Supportive testimony by a wide swath of individuals from resort operators to labor unions and tourism promoters to front-line workers who sleep in their cars because of a lack of housing wasn’t enough to win approval Tuesday from a County Council panel on a plan to convert half of a Waikoloa Beach Resort golf course to timeshare units.
Instead, as a three-plus hour meeting dragged into the evening hours, the council Planning Committee postponed Bills 112 and 115 until its Feb. 22 meeting.
Kumu Hou at Waikoloa would feature 1,164 timeshare units and 25 single-family home lots on 183 acres currently part of the 18-hole Kings’ Course in Waikoloa Beach Resort. Developers anticipate build-out would occur in 2043 and 470 full-time jobs would be created, mostly at the resort.

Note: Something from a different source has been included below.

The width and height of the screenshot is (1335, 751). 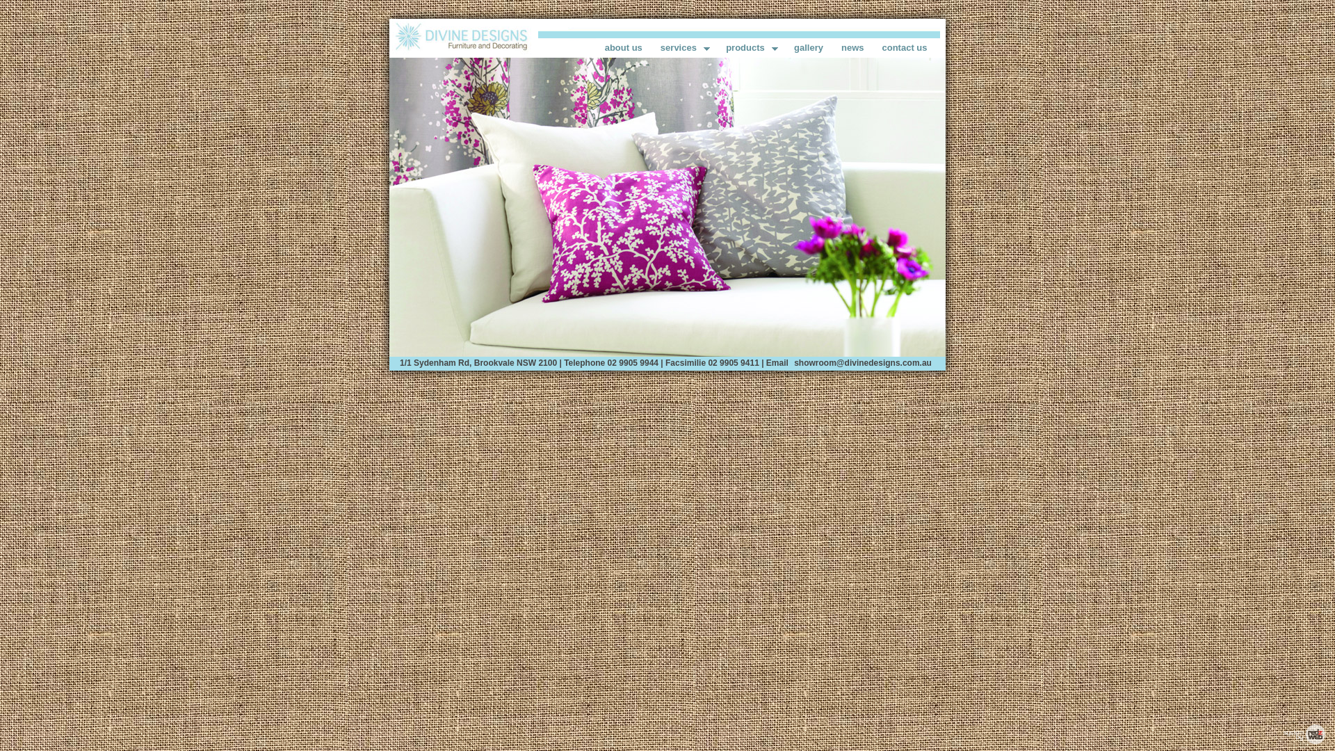 What do you see at coordinates (852, 47) in the screenshot?
I see `'news'` at bounding box center [852, 47].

Developers sweetened the pot with a promise of affordable housing and a $50 million endowment over the course of the development to the Waikoloa Foundation, a philanthropic sister organization to the Waikoloa Land Co., for tourism management projects and study ways to buffer fishponds and beaches from rising sea levels.

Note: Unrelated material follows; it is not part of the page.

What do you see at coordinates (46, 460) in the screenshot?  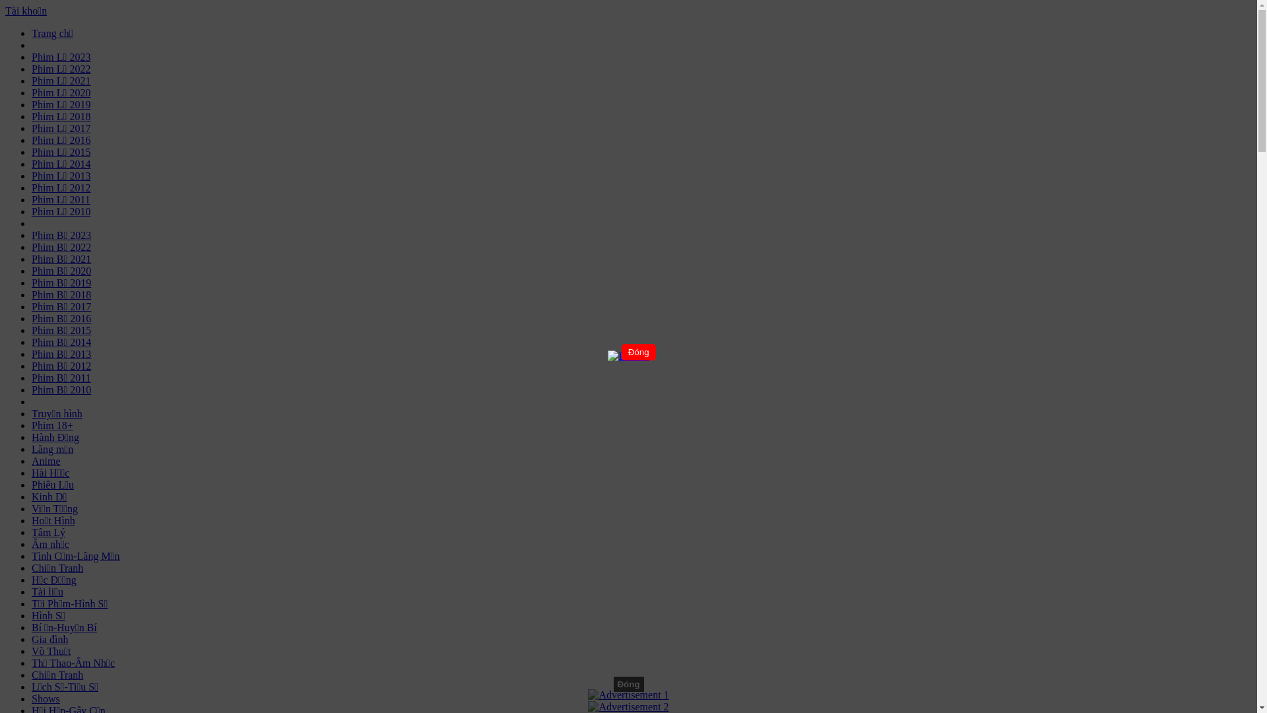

Hamakua Councilwoman Heather Kimball pressed developers for an accounting of how many units would remain under the entitlements granted the property earlier. She also questioned the developers’ plan to move some buildings around on the property and what it would do to open space.
“Are we shifting them around in a way that’s justifiable?” Kimball asked.

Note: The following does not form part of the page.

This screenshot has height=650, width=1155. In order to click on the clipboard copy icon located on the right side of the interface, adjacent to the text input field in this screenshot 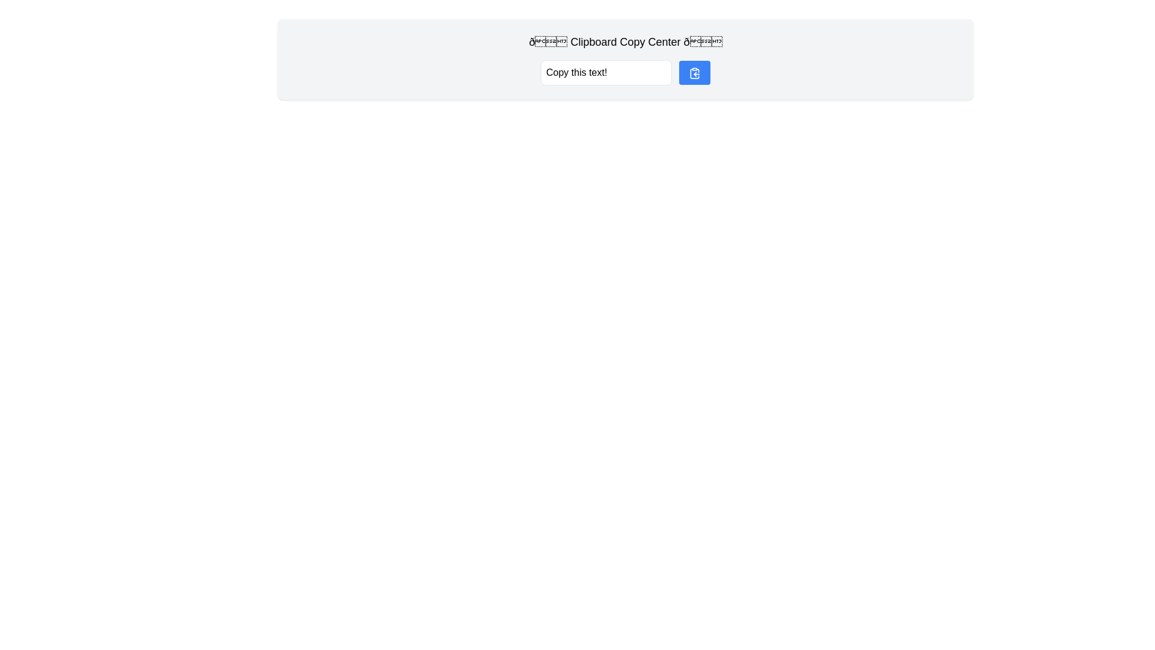, I will do `click(695, 72)`.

John Plunkett, representing Waikoloa Land Co., said there will be a lowered density of 519 units, but he couldn’t promise that those units would never be built over the course of the development, other than the fact there is really no land to put them on.
“I can’t say we won’t come in … (but) this is really our last significant project that we’ll be doing here,” Plunkett said.
“They’ll be spread out on the mauka and makai side instead of all squished on the makai side,” added planning consultant Sidney Fuke. “There has been not too significant a loss in terms of open space.”
North Kona Councilman Holeka Inaba wanted to see some justification for the need for additional timeshare units.
Plunkett responded that the company had done an absorption analysis that showed a market for the timeshares.
Kumu Hou will ensure the creation of no less than 142 affordable workforce rental housing units as part of the project. The Waikoloa Beach Resort will be the first resort community in the state to prioritize the development of workforce housing within the resort’s footprint.
Qualified workers would be in the low-moderate income bracket — from 30% to 80% of the median income.
For those earning 30% Hawaii County AMI, a single person earning $17,520 per year up to a family of four earning $66,640, rents will start at $469 for a one-bedroom unit. Those in the 80% AMI category will pay $1,733 per month for a three-bedroom unit.
Workers must be residents to qualify for the housing.